*Study material*.
--

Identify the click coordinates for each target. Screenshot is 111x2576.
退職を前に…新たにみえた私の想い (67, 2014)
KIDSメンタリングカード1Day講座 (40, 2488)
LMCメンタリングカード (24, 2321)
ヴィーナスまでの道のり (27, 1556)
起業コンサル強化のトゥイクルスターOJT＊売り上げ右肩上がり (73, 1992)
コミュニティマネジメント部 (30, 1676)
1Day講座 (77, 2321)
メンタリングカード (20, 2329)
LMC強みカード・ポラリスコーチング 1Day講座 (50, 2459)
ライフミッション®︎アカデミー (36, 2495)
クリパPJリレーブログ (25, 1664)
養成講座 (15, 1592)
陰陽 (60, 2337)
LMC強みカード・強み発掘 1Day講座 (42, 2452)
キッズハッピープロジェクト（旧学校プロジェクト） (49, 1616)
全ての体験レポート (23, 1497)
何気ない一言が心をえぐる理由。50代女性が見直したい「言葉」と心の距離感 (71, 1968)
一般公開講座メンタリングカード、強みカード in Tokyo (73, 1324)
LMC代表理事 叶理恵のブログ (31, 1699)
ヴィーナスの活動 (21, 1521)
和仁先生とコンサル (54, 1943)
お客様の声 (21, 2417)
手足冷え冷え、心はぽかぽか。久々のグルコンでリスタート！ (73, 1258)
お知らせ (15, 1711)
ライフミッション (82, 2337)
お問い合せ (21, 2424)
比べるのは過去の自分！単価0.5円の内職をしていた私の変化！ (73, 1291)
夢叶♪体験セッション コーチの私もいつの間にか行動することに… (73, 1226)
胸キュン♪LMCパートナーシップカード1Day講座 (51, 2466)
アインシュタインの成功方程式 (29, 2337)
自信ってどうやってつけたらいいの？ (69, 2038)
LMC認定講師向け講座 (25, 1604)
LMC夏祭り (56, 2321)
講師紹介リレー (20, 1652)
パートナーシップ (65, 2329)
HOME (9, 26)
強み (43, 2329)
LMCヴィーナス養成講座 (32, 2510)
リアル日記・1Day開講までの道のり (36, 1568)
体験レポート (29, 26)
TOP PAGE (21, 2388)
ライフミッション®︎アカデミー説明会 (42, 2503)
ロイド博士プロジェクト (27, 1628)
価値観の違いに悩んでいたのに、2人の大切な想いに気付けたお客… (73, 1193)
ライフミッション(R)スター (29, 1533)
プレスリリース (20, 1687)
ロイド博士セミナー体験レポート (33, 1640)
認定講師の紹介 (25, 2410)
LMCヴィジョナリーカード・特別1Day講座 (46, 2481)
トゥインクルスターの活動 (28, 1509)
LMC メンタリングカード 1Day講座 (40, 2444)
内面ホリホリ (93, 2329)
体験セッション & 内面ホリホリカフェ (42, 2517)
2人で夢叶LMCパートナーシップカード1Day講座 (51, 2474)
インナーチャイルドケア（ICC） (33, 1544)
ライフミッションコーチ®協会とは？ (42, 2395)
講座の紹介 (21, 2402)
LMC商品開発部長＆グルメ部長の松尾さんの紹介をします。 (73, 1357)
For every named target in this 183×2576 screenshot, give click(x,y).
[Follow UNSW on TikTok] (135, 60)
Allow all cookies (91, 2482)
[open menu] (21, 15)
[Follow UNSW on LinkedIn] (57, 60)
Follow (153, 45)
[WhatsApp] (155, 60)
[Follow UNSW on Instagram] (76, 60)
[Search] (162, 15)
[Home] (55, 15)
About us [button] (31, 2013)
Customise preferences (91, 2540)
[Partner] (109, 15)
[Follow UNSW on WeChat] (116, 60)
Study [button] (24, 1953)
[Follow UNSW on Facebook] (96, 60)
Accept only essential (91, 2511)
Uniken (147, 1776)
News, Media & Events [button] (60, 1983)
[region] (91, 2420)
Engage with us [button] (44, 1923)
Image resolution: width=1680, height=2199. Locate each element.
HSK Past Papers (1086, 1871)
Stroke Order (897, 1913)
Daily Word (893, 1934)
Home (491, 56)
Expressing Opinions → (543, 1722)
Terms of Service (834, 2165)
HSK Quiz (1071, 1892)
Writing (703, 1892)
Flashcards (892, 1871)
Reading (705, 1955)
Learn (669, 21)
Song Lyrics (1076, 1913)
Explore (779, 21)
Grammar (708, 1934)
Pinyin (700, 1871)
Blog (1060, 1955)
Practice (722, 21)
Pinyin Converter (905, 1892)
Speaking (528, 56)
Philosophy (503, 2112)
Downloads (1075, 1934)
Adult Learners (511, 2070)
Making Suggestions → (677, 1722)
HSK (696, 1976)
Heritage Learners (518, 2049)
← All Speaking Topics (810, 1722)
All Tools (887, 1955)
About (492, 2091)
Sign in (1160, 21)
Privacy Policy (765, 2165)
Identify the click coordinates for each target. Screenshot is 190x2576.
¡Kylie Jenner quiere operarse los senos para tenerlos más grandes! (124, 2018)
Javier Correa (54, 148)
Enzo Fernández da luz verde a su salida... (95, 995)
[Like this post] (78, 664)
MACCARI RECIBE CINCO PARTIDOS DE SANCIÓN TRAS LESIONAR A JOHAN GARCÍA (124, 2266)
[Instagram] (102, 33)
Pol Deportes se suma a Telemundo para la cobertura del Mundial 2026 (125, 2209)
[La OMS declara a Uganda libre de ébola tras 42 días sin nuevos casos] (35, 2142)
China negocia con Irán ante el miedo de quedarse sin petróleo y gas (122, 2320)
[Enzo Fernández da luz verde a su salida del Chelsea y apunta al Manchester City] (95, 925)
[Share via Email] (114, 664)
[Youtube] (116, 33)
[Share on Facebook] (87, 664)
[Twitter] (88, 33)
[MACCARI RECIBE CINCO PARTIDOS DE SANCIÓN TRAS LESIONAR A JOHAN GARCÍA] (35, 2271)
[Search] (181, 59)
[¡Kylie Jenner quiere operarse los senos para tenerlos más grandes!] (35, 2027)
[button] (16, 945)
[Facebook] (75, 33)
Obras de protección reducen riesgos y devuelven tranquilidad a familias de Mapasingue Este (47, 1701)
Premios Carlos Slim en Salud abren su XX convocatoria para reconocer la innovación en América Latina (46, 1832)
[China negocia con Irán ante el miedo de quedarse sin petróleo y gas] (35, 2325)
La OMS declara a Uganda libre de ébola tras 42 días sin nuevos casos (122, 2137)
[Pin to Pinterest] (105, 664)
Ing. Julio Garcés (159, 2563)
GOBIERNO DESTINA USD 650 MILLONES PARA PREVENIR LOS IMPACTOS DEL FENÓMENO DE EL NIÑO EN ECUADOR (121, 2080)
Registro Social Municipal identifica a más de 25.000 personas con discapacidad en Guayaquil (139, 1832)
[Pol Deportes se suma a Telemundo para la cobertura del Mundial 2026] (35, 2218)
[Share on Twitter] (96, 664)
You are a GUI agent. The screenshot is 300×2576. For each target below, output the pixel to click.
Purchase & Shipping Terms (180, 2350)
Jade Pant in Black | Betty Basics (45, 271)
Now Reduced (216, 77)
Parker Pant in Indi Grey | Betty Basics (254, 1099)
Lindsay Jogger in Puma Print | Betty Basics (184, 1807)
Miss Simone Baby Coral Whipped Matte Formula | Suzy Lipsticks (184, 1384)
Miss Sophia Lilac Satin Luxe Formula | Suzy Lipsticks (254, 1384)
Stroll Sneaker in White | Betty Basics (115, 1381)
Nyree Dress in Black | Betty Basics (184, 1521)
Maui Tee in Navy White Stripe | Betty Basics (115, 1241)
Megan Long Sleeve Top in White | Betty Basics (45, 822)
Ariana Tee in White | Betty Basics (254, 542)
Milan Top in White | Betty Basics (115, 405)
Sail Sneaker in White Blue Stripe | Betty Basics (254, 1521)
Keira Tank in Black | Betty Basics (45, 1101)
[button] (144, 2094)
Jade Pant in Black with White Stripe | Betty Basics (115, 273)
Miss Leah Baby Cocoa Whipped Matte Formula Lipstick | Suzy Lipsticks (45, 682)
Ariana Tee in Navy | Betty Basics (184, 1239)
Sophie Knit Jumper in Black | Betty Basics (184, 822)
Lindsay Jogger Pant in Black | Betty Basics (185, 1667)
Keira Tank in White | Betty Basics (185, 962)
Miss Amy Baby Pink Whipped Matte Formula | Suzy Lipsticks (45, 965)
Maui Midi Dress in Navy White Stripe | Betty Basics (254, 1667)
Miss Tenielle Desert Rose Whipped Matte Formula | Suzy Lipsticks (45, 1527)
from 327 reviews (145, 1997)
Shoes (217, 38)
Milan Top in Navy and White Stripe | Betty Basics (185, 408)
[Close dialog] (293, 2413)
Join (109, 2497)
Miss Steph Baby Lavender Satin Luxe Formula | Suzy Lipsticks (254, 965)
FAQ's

--

*Task to carry out*.
Filter the entries down to the lines that include the string "Lipsticks".

*Response area*.
Miss Simone Baby Coral Whipped Matte Formula | Suzy Lipsticks (184, 1384)
Miss Sophia Lilac Satin Luxe Formula | Suzy Lipsticks (254, 1384)
Miss Leah Baby Cocoa Whipped Matte Formula Lipstick | Suzy Lipsticks (45, 682)
Miss Amy Baby Pink Whipped Matte Formula | Suzy Lipsticks (45, 965)
Miss Tenielle Desert Rose Whipped Matte Formula | Suzy Lipsticks (45, 1527)
Miss Steph Baby Lavender Satin Luxe Formula | Suzy Lipsticks (254, 965)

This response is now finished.